前回からの続きです。
まずその相続人の本籍がある役所に確認したところ、病院が発行した死亡診断書が必要とのことでした。ただ原本の必要があると言われました。以前その相続人のパートナーから死亡診断書の写しを頂いていたので、その原本が欲しいと話したところ、そのパートナーと連絡が取れなくなりました。
これには大変困りました。相続人の現地の住所は知っていたのですが、他に現地に協力者がおらず、死亡診断書の原本を手に入れるのは、不可能かとも思いました。そこで以前連絡が取れなくなったパートナーが、相続人に関して日本の大使館員から連絡が来ていることを思い出しました。外務省の任務の中には在外邦人の保護があります。ダメもとで、東京の外務省の邦人保護の部署に電話をかけ、相続人の名前を伝え、折り返しの連絡をお願いしたところ、現地の大使館の職員から連絡がありました。この外務省職員Kさんという方で、事務処理能力が高く、融通が利き、案件に真摯に対応するといったまさしく理想の公僕といったかたで、この方がいなければ今回の件無事に解決できなかったと思います。Kさんもこの方が身寄りのないため対応に困っており、私の電話があって助かったと言っていました。何とかなりそうでよかったですと心の底から安堵しているようでした。
但し、協力者が得られたものの、大使館が全てを処理してくれるわけではありません。現地の財産の処分、遺体の火葬、遺骨をどうするのか、死亡診断書をどう再発行するのかこれらは本来相続人がすべきことであり、大使館員はいろいろと便宜は図ってくれますが、本来は親類等がすべきことです。
そこで費用は掛かるのですが、Kさんに紹介してもらい、この手の作業を代行してくれる会社にお願いし、現地で動いてもらいました。この会社にお願いしたことで遺品の整理等ほとんど問題が解決したのですが、最大の問題は死亡診断書でした。まずは現地の病院に再発行をお願いしたのですが、なぜかできないと言われてしまいました。この点につき、現地の代行業者の交渉が良くなかったのか、その現地では本当に死亡診断書の再発行がむずかしいのか(そんなことはあり得ないとは思うのですが)、いずれにせよ、手に入れることができませんでした。次に日本の本籍地にある役所に死亡診断者の原本がどうしても手に入らないので、死亡診断書の写しとその他書類で戸籍に死亡の事実を記載できないのかといわれましたが、担当者に拒否されてしまいしました。
ところで戸籍法にはこのように書かれています
第八十六条 死亡の届出は、届出義務者が、死亡の事実を知つた日から七日以内(国外で死亡があつたときは、その事実を知つた日から三箇月以内)に、これをしなければならない。

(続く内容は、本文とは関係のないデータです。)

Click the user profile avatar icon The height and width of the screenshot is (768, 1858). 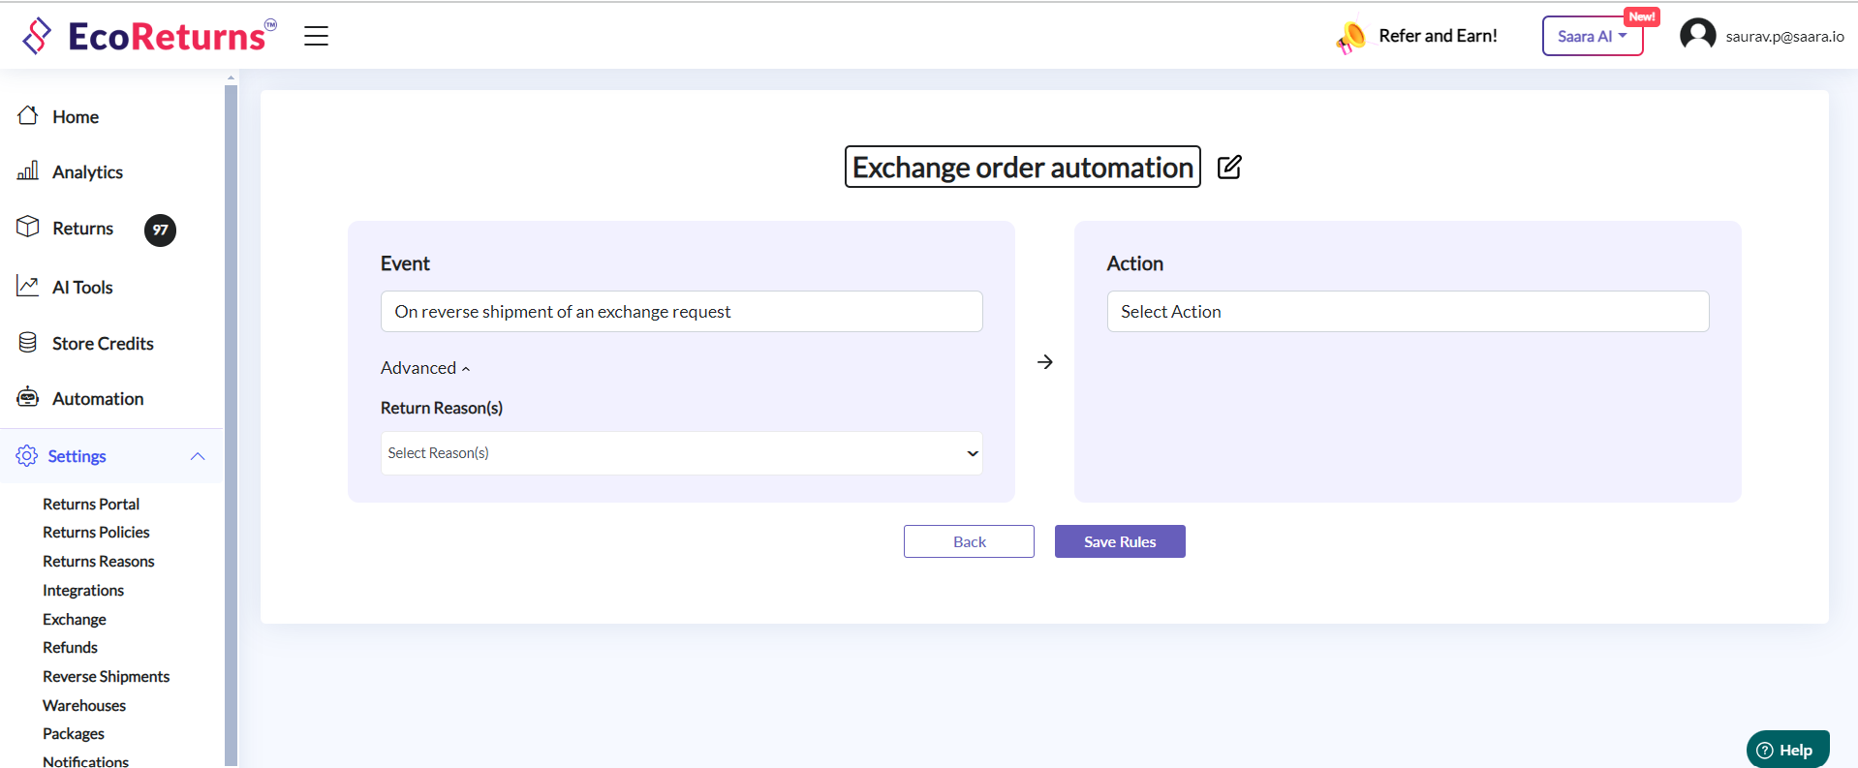pyautogui.click(x=1697, y=36)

② 届書には、次の事項を記載し、診断書又は検案書を添付しなければならない。
一 死亡の年月日時分及び場所
二 その他法務省令で定める事項
③ やむを得ない事由によつて診断書又は検案書を得ることができないときは、死亡の事実を証すべき書面を以てこれに代えることができる。この場合には、届書に診断書又は検案書を得ることができない事由を記載しなければならない。
今回は③に当たると思いますが、原本はパートナーが所持しております。また本当に病院側が診断書を発行できないのかも疑わしいです。
他に方法がないのならばこの条文を主張するのですが、仕方ないのでパートナーに再度説得を続け、何とかパートナーから診断書の原本を確保することができました。
これにより戸籍に死亡の事実が記載され、無事相続登記を完了することができました。
今回のケースは親類との付き合いがほとんどないまま、海外で亡くなったパターンでかなり特殊なケースです。ただこの方の場合は、居住していたのでそれなりの大都市であったことやその国と日本との交流が盛んなことや相続財産がそれなりにあったことで何とか解決まで持ち込めましたが、これが日本人話者、国の都市や地方、相続財産がなかった場合は解決まで持ち込むのが難しかったと思います。